» What you should do:
Every line below from the one with "Instruction: Select the purple $56.5 amount" through the one with "Click the tS3Configuration_1" should be retyped exactly, both ends included; no other lines and no pictures.

» Source records:
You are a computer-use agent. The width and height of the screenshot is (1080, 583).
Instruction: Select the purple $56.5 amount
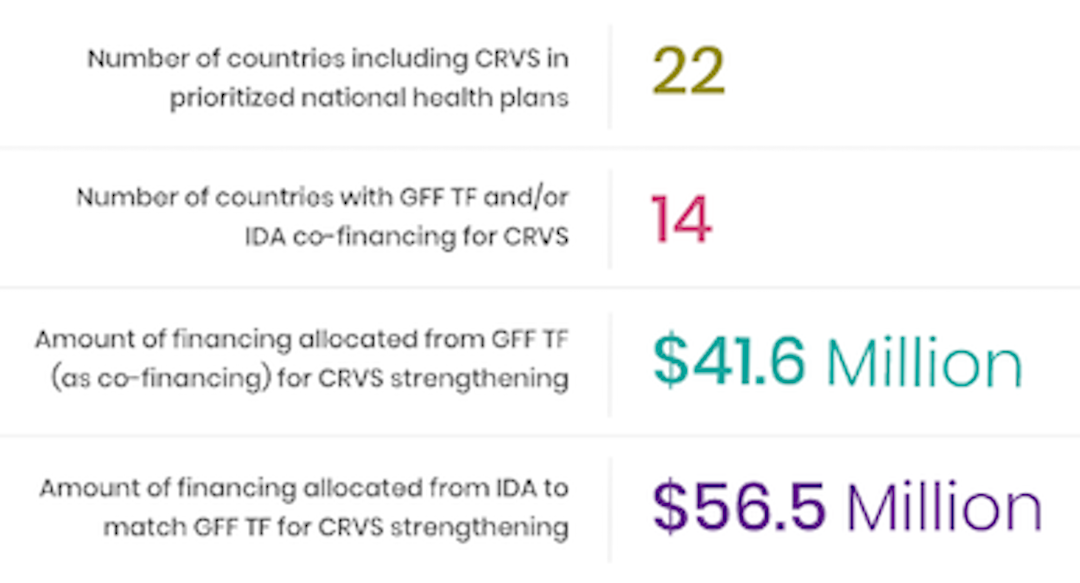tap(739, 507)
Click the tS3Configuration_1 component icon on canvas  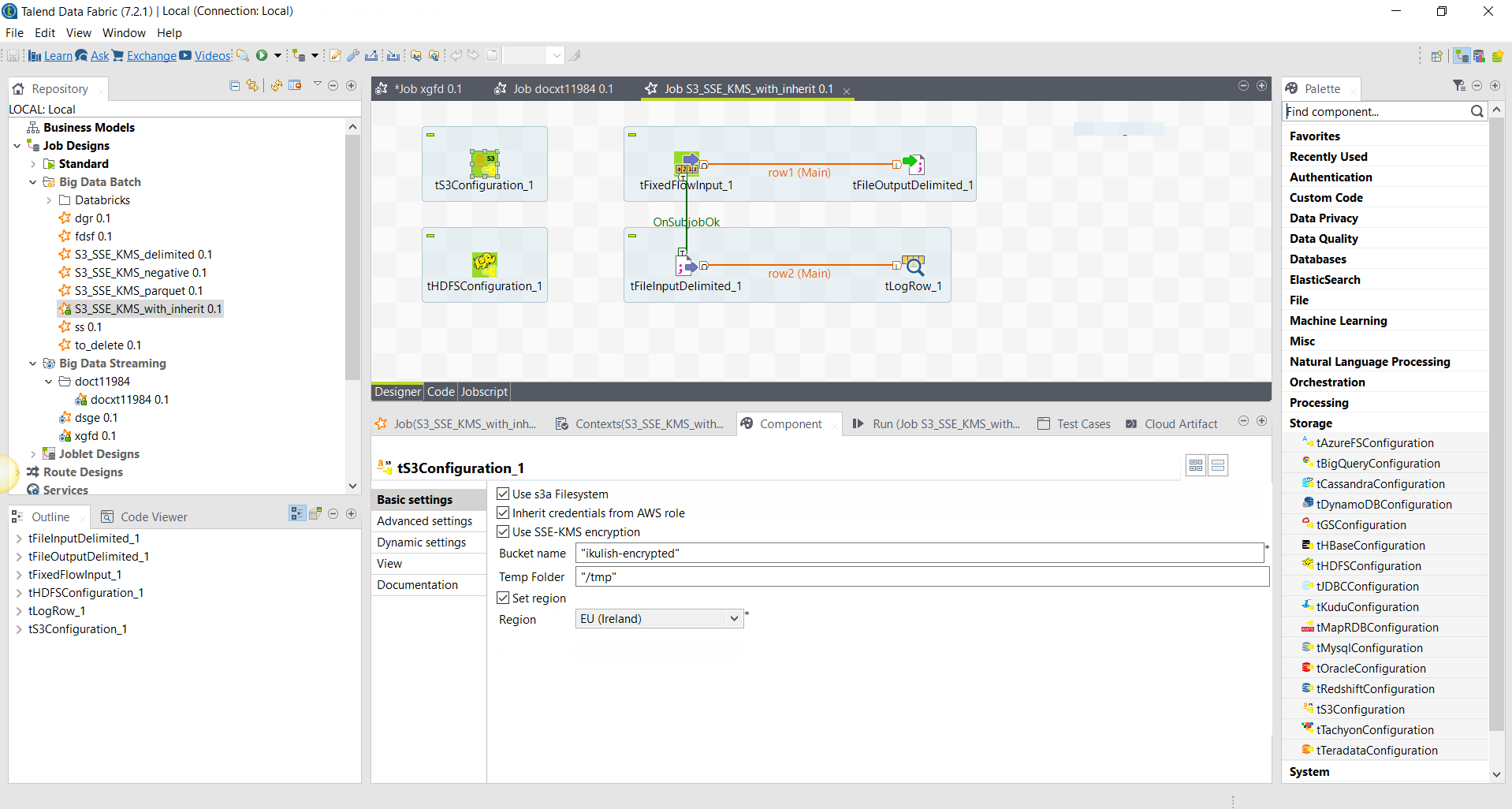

...

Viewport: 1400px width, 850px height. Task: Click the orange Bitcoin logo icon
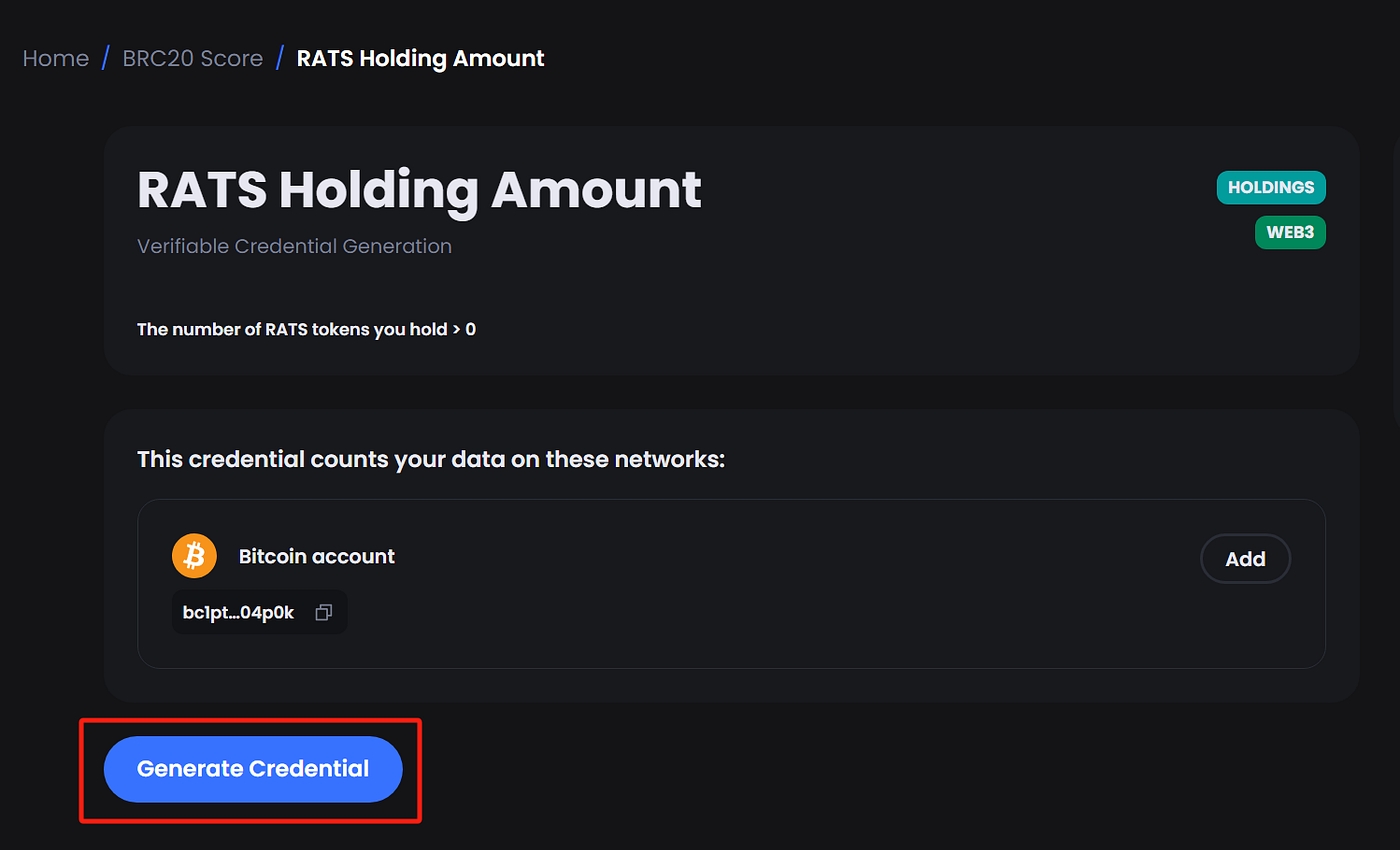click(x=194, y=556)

* * *

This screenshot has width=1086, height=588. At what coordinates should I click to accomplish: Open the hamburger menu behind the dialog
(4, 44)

» Exercise answer:
Instruction: Select the purple $56.5 amount
tap(739, 507)
Click the tS3Configuration_1 component icon on canvas  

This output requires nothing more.